学習伝達能力が気象変動に対応しやすくなる可能性


 だがこの出来事からわかったことは、気象変動に対処しなくてはならないイルカたちにとって、非常に意味のあることかもしれないという。

 仲間がやっていることをすぐに真似ることができる能力は、自然淘汰よりも速く、新たな生き残り術に適応するのに役立つ可能性がある。

 これから数十年の間に周辺環境が変化するにつれ、新しい食糧や新たな狩りの方法を開拓するといったことが、群れのメンバー間で急速に広まることを意味することになるかもしれない。

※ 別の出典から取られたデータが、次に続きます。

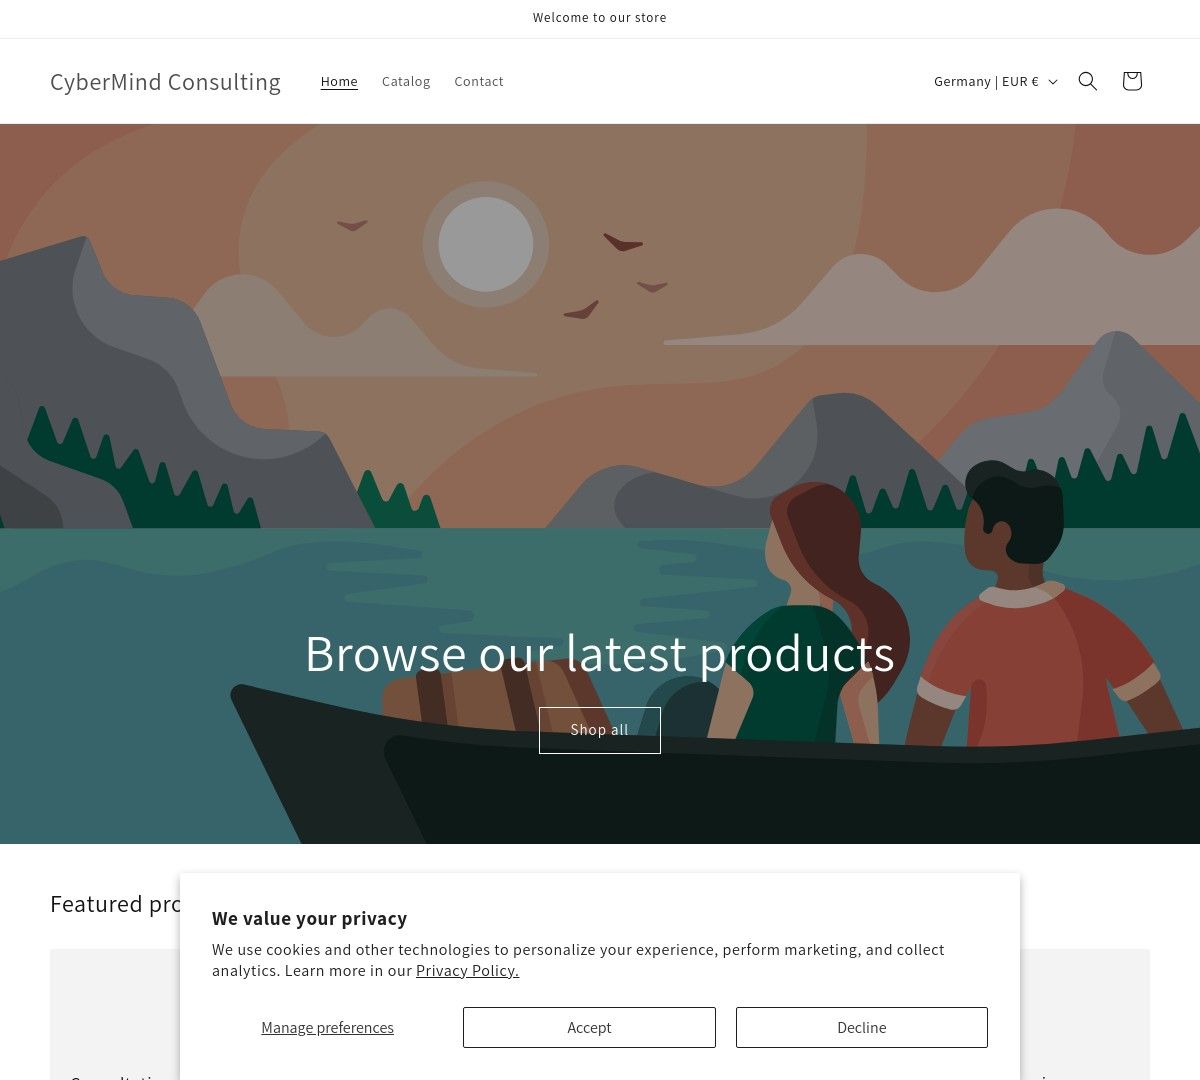This screenshot has width=1200, height=1080.
Task: Decline cookies in the privacy banner
Action: (862, 1027)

Dolphins tailwalking - Port River, Adelaide | Whale and Dolphin Conservation

 セントアンドリュース大学のイルカスペシャリストルーク・レンデル博士は、この研究は、イルカの群れでのこうした模倣の役割について「明らかな洞察」を提供してくれるという。

 研究論文の共同執筆者フィリッパ・ブレイクスは、野生のイルカの集団の中で模倣が見られることは、種の保存のために重要な意味があるという。

 「その集団内での行動伝達をよく理解することは、さまざまな生き物が環境の変化にいかに対応するかを予測する助けになります。集団の中である行為を学んで素早く広めていくのは、自然淘汰による世代間プロセスよりもずっと速く機能する可能性があります。これは、伝達される行動のタイプによって、有利か不利かの違いが出てくる場合があります」

 この研究は、英国王立協会の専門誌『バイオロジー・レターズ』に発表された。